Do ponto de vista da biodiversidade, este é também o troço mais rico, onde abundam ainda manchas de cedro-do-mato e turfeiras. O solo perde por momentos a solidez, ameaçando engolir o caminhante mais desprevenido, mas, com a prática, a dificuldade de percurso é superada. E a paisagem é esmagadora. Vista de satélite, a Caldeira Comprida parece uma pálpebra semicerrada e a Caldeira Funda parece corresponder a um olho já desperto. Consoante as épocas do ano, também as tonalidades da água divergem, mas a Caldeira Funda é, por força da profundidade, de um azul mais escuro, que alimenta todas as lendas e misticismos.

Prosseguindo a pé, o troço conduz o viajante à Caldeira Seca, a única das sete lagoas que não tem um corpo de água significativo. Na época da chuva (que nas Flores pode ser longa), a superfície da caldeira pode apresentar um ligeiro manto de água. Bandos de aves migratórias tiram partido da tranquilidade do local, alimentando-se e descansando da viagem transoceânica.

Algumas dezenas de metros à frente segue-se a Lagoa Branca, uma formação delimitada por um anel de tufos. Um observatório para aves faz as delícias dos muitos birdwatchers que acorrem ao Grupo Oriental para completar as suas checklists. Reinam a calma e o silêncio em trilhos pouco percorridos.

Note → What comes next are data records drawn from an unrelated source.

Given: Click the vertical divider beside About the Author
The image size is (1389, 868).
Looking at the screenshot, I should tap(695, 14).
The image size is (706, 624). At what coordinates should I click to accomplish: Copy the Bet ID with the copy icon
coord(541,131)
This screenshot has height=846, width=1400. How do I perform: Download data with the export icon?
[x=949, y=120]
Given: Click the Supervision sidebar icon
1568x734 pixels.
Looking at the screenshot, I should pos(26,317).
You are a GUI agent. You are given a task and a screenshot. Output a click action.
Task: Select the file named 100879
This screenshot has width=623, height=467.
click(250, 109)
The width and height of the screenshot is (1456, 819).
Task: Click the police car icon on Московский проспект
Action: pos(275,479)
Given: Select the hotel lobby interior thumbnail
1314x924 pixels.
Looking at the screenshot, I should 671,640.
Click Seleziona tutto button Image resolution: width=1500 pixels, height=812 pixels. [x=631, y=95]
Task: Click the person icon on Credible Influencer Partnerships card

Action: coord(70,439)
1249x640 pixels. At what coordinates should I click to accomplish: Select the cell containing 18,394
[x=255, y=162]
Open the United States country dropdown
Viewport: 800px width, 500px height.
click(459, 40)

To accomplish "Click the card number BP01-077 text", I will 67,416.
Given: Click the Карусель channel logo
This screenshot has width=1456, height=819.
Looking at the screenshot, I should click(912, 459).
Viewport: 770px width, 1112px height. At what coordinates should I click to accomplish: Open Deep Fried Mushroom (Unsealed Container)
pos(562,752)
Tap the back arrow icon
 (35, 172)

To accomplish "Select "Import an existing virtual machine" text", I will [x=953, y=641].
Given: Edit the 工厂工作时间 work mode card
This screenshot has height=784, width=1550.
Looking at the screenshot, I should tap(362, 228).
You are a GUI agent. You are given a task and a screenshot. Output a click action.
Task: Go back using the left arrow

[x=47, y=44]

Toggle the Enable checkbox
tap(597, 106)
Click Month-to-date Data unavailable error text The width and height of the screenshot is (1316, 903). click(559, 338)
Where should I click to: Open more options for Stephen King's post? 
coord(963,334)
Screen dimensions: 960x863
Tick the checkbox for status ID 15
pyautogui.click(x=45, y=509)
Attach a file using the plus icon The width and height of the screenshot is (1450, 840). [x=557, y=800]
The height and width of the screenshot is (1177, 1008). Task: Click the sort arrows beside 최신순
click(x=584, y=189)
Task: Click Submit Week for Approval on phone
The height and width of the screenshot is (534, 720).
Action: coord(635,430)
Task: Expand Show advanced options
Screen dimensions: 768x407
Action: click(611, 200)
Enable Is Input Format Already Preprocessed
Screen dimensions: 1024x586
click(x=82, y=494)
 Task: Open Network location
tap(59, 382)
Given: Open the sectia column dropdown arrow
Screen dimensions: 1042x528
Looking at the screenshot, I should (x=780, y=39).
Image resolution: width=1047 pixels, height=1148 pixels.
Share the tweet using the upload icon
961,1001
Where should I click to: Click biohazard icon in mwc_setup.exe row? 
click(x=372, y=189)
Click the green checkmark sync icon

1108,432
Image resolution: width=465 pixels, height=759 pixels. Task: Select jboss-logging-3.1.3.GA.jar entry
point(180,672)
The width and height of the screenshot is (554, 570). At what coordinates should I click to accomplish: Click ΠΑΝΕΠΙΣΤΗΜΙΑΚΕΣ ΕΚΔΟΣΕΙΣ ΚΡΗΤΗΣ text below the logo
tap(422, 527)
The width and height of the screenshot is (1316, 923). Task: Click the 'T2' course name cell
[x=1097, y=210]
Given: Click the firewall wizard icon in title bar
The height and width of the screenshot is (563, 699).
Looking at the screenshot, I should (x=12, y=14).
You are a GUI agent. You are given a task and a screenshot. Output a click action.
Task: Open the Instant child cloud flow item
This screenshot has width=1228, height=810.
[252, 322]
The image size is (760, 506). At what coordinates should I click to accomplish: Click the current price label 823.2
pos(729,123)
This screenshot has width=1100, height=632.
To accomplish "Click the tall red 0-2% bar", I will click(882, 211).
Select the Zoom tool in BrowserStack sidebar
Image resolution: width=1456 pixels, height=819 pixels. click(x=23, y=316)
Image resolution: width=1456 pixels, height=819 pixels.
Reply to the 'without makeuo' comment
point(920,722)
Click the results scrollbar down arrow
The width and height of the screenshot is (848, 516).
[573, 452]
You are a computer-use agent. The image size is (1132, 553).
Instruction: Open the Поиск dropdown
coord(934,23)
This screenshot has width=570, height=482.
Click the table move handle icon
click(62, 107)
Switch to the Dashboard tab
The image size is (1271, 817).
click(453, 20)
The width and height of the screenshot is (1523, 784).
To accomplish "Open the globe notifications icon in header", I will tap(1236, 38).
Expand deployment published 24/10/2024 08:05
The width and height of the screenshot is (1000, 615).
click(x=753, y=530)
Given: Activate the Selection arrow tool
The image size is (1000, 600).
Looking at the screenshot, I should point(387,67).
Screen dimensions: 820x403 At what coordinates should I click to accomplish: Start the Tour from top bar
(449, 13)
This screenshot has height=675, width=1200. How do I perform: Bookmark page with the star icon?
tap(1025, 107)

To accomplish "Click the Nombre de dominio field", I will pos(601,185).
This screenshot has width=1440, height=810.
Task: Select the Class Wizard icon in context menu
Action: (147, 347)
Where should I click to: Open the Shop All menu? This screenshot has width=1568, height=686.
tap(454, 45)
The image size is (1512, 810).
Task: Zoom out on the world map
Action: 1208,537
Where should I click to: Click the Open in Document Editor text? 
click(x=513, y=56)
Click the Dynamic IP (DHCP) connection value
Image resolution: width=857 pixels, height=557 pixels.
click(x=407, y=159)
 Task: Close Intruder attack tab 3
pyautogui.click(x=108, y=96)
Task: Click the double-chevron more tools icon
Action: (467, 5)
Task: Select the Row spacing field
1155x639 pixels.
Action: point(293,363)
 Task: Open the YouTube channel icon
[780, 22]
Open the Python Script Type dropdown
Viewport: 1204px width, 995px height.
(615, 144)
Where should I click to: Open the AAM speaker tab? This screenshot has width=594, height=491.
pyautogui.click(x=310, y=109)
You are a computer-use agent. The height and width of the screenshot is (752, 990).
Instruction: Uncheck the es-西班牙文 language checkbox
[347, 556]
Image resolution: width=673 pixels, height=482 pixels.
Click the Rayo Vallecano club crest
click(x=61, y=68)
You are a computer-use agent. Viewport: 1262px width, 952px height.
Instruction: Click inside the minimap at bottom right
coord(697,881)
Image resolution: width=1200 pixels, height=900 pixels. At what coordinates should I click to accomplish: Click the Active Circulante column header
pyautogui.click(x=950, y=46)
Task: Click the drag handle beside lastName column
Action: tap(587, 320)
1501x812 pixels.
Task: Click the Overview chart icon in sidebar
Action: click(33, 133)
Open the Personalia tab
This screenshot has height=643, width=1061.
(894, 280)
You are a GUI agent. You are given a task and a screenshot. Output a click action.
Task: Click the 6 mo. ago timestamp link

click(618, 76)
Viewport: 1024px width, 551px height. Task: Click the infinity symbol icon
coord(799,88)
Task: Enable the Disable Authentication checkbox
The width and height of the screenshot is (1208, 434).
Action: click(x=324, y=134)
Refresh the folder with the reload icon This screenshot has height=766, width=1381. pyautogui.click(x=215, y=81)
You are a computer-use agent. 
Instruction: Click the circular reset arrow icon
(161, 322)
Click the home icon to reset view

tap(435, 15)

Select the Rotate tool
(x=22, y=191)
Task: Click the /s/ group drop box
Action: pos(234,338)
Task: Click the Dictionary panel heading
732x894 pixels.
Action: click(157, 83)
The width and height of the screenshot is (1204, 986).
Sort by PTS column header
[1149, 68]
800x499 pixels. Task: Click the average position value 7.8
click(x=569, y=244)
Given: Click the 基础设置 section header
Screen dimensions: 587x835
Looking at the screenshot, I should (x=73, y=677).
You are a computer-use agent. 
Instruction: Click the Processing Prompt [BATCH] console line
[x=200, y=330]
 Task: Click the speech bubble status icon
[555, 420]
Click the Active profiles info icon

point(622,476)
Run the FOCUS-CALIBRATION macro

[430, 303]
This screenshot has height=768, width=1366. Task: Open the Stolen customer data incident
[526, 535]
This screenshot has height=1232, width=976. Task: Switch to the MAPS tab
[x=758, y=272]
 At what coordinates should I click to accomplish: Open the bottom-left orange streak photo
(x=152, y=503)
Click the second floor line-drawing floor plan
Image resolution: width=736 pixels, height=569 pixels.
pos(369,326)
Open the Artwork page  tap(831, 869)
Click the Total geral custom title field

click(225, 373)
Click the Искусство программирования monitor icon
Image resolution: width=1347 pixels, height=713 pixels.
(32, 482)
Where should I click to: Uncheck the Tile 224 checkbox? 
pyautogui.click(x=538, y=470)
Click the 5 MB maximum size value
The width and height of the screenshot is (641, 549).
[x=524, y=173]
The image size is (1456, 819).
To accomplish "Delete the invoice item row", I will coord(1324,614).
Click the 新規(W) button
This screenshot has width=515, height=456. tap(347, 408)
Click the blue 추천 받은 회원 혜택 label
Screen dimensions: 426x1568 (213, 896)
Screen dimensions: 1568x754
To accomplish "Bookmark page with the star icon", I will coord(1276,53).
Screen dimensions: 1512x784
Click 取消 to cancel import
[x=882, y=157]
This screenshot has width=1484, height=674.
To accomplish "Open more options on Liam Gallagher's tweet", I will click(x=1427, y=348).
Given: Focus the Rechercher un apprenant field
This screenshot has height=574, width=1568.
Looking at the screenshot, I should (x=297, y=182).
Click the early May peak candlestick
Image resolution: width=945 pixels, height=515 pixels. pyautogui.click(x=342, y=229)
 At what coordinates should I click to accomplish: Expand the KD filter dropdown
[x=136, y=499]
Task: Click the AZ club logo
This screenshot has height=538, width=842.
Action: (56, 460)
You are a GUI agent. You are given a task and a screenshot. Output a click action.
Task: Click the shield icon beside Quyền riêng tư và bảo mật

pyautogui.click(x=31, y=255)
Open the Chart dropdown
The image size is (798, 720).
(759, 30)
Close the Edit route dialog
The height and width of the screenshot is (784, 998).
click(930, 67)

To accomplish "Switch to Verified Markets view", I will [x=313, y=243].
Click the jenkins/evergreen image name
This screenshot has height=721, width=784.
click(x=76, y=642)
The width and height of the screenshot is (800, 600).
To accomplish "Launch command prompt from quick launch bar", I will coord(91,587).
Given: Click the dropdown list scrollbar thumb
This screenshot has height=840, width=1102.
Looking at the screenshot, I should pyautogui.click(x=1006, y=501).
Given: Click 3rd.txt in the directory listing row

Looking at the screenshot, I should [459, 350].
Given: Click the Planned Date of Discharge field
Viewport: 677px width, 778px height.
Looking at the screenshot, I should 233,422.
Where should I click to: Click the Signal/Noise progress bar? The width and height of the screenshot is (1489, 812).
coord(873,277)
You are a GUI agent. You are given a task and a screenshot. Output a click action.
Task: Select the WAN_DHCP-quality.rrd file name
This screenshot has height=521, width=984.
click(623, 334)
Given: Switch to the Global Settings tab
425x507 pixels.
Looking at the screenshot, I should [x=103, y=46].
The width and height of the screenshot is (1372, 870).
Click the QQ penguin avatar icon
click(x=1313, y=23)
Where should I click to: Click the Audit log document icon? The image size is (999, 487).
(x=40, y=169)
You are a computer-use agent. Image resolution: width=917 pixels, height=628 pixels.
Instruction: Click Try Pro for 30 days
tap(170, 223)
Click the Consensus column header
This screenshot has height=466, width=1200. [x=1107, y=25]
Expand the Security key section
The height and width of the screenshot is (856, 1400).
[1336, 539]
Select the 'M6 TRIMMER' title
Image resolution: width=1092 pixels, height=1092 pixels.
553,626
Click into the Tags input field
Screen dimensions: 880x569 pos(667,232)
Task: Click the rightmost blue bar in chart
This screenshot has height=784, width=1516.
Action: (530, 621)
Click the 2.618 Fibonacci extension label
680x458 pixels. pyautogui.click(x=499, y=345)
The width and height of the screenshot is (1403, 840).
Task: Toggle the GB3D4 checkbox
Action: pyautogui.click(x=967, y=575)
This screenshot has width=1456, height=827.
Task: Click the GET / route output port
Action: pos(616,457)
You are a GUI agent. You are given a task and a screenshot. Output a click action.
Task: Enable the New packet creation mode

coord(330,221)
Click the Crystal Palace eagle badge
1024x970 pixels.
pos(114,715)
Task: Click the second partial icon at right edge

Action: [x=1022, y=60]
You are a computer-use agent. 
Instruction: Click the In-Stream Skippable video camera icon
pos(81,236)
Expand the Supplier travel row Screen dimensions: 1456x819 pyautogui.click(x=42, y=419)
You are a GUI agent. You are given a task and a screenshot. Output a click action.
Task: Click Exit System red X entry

Falta, porém, uma lagoa no roteiro prometido. Regressando à estrada e rumando de novo a sul, o viajante encontra a lagoa da Lomba já na metade oriental da ilha. É um quadro de beleza bucólica, por vezes interrompido pelo nevoeiro. É também uma das zonas húmidas de importância internacional da ilha, justificada pela escassa profundidade da água e convergência de dezenas de espécies de aves neste local ao longo de todo o ano.

Uma lenda assegura que as lagoas florentinas resultaram do sonho de um rapaz local que, farto de escutar relatos sobre a beleza das lagoas das ilhas vizinhas, decidiu criar as suas. De bilhas de água ao ombro, procurou poças de água e, onde as encontrou, despejou a água que transportava. Assim criou sete lagoas e as variações de caudal de cada uma devem-se ao volume de água transportado em cada trajecto do garoto com a bilha de água ao ombro. Com essa metáfora de inocência, conclui-se o percurso por sete extraordinárias lagoas concentradas em poucos metros quadrados, onde o vulcanismo conspirou para criar uma paisagem quase irreal.